Restaurant information
- Established: 15 March 1994; 32 years ago
- Owner: Les Amis Group
- Head chef: Sebastien Lepinoy
- Pastry chef: Cheryl Koh
- Food type: French
- Dress code: Smart casual
- Rating: Michelin Guide 2019
- Location: 1 Scotts Road, #01-16 Shaw Centre, 228208, Singapore
- Reservations: Yes
- Other information: Children under 10 are not allowed
- Website: Les Amis

= Les Amis (restaurant) =

Les Amis is a fine-dining restaurant in Singapore serving French cuisine. The restaurant opened in March 1994 as the flagship of the Les Amis Group. It received its third Michelin star in 2019.

==Cuisine==
The restaurant specializes in classic French haute cuisine.

==Wines==
Les Amis has an extensive wine cellar which in 2020 included more than 3000 bottles. Most of the wines are French, mainly Burgundy and Bordeaux.

==Recognition==
The restaurant was named one of the best in Singapore by The Daily Telegraph in 2016. It was the recipient of the World Gourmet Summit's Wine List of the Year award in multiple years and was inducted into the organization's Awards Of Excellence Hall of Fame in 2009. It was also the recipient of the World Gourmet Summit's Old World Wine List of the Year award multiple times and was inducted into the Awards Of Excellence Hall of Fame in 2014.

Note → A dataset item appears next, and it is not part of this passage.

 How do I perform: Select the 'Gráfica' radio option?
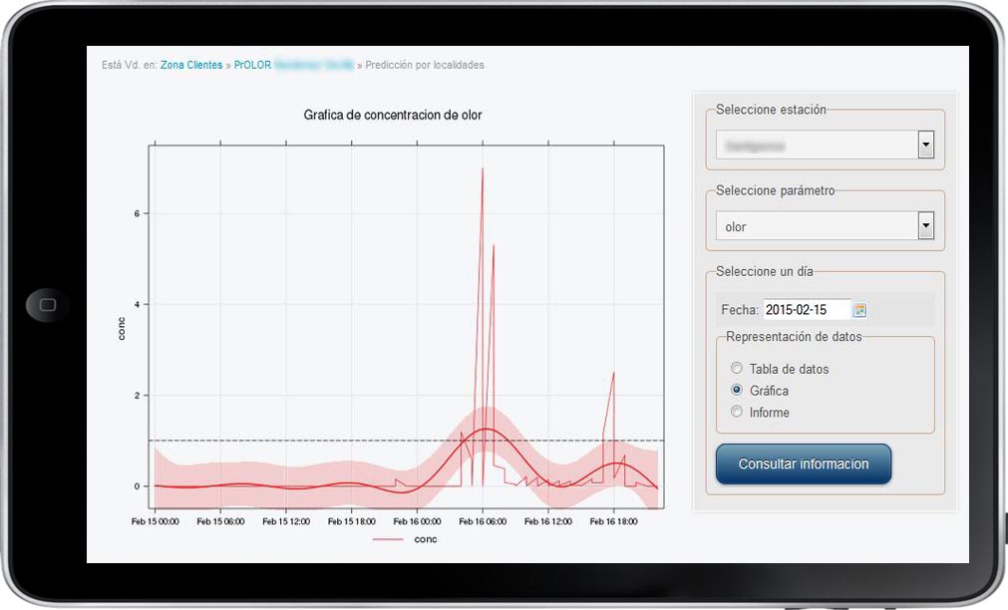[737, 391]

In 2013 Restaurant magazine named Les Amis to its inaugural list of the Top 50 Restaurants in Asia and several times thereafter. It named pastry chef Cheryl Koh Asia's Best Pastry Chef in 2016.

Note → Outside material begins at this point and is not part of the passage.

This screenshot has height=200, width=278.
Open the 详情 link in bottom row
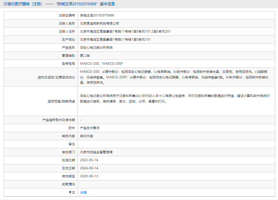click(x=83, y=192)
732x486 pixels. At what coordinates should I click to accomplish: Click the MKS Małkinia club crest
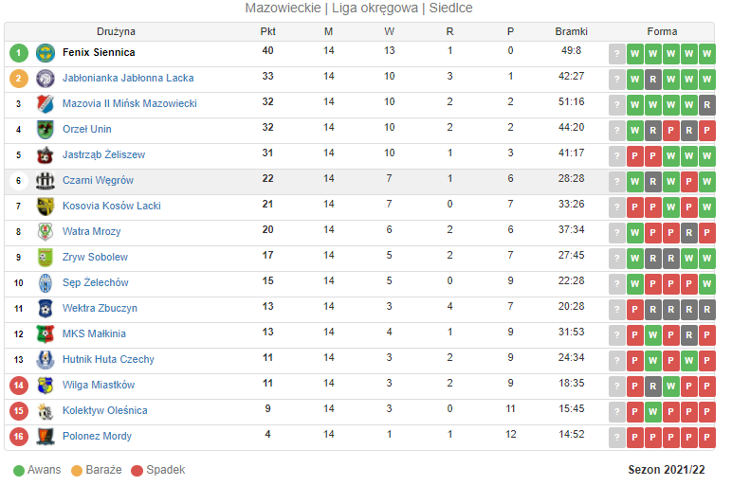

The restaurant received two stars in the Michelin Guides inaugural 2016 Singapore edition. In September 2019 it received a third Michelin star, along with another Singaporean fine-dining French restaurant, Odette.

==Personnel==
The restaurant was opened in 1994 by restaurateur and sommelier Ignatius Chan and chef Justin Quek with backing from stockbroker Desmond Lim and Chong Yap Seng. In 2003, following the departure of Chan and Quek, Gunther Hubrechsen became chef de cuisine, followed by Thomas Mayr and in 2008 Armin Leitgeb. As of 2013 Sebastien Lepinoy was chef de cuisine and as of 2016 Cheryl Koh the pastry chef.